Sfida: Restituisci ogni riga qui sotto che contiene la stringa "hamburger", distinguendo tra maiuscole e minuscole.

Dati forniti:
* * * * * * * * *
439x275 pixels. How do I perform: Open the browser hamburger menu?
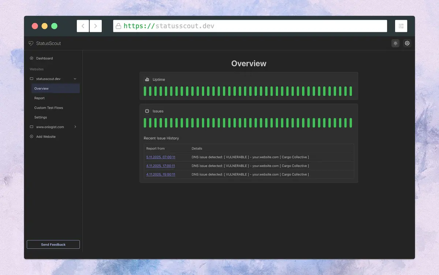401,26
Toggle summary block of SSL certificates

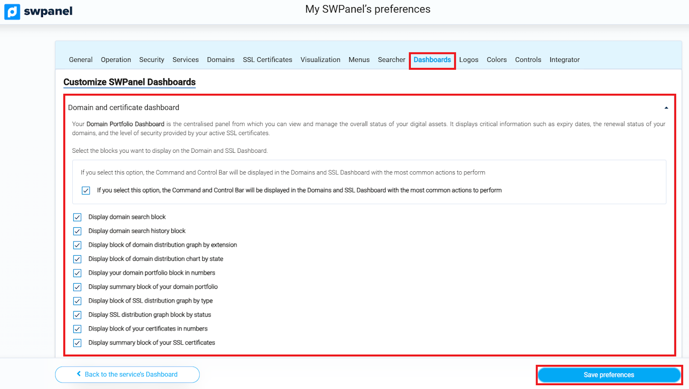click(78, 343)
* * * * * * * * *
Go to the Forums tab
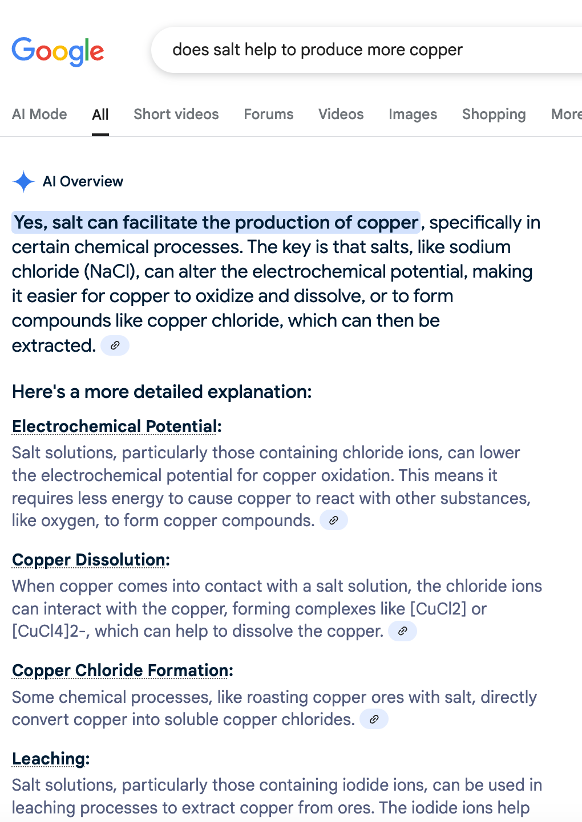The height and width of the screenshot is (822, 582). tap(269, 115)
* * * * * * * * *
La risposta:
439x275 pixels. How do I perform: Open the browser hamburger menu?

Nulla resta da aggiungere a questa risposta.